Transcribe the data exactly, stopping after the "Given: Reply to Hsein's comment" line.

[Start of section]

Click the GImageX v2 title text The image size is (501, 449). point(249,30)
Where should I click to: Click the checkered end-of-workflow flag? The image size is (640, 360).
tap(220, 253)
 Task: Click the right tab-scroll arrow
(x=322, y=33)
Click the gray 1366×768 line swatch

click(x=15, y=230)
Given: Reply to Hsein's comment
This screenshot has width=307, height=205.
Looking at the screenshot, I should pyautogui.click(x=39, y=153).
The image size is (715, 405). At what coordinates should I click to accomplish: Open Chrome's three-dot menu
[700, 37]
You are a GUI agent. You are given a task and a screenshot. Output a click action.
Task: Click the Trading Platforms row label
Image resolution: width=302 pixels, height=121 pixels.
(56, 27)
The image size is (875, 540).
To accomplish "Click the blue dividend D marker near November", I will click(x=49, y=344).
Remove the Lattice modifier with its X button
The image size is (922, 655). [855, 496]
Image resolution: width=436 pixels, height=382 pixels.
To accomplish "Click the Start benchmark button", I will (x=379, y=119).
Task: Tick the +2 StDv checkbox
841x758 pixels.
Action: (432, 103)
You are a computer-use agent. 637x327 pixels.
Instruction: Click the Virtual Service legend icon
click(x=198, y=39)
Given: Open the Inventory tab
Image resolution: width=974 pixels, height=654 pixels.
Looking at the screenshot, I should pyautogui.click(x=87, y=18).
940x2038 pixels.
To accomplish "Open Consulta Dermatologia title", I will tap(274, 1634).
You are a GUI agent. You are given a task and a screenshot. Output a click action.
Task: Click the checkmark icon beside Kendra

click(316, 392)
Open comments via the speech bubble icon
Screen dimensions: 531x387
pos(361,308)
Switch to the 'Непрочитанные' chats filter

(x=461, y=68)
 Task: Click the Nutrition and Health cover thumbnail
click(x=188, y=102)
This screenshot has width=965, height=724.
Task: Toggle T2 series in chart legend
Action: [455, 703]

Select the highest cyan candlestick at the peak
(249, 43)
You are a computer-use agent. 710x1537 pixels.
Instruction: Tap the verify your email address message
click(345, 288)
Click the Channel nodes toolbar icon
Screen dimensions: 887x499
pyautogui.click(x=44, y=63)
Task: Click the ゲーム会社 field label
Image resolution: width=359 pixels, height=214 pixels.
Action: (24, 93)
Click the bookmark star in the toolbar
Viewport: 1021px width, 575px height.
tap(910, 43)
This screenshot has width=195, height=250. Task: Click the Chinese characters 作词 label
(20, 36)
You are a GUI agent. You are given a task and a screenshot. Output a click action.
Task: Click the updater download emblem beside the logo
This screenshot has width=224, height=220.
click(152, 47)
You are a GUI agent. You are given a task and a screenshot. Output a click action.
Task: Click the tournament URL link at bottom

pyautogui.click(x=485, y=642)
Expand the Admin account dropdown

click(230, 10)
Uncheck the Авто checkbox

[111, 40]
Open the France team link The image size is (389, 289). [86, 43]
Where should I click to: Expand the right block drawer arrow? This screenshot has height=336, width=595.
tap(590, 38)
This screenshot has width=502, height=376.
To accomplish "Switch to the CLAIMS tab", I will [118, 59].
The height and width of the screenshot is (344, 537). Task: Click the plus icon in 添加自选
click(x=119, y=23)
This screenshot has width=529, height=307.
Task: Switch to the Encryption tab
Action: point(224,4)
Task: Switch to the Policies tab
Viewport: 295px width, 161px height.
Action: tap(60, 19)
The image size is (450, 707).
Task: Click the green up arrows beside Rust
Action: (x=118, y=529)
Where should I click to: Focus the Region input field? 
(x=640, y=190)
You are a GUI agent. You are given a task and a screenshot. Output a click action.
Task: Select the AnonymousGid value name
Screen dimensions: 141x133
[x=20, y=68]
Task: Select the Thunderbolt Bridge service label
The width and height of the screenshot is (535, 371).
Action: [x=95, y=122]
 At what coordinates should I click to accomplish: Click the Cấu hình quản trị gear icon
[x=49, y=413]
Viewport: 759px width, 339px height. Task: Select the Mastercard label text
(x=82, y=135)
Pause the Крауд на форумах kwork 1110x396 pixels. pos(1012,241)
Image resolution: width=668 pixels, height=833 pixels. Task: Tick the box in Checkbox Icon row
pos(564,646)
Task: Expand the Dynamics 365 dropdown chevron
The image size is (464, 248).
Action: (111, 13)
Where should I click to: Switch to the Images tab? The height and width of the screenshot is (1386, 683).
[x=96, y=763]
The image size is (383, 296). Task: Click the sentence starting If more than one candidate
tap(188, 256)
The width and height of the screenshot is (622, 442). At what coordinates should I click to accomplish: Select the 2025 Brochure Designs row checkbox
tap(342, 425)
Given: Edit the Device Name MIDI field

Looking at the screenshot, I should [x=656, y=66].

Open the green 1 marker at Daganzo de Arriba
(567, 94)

[End of section]

§ FINAL ANSWER:
Click the GImageX v2 title text The image size is (501, 449). point(249,30)
Where should I click to: Click the checkered end-of-workflow flag? The image size is (640, 360).
tap(220, 253)
 Task: Click the right tab-scroll arrow
(x=322, y=33)
Click the gray 1366×768 line swatch

click(x=15, y=230)
Given: Reply to Hsein's comment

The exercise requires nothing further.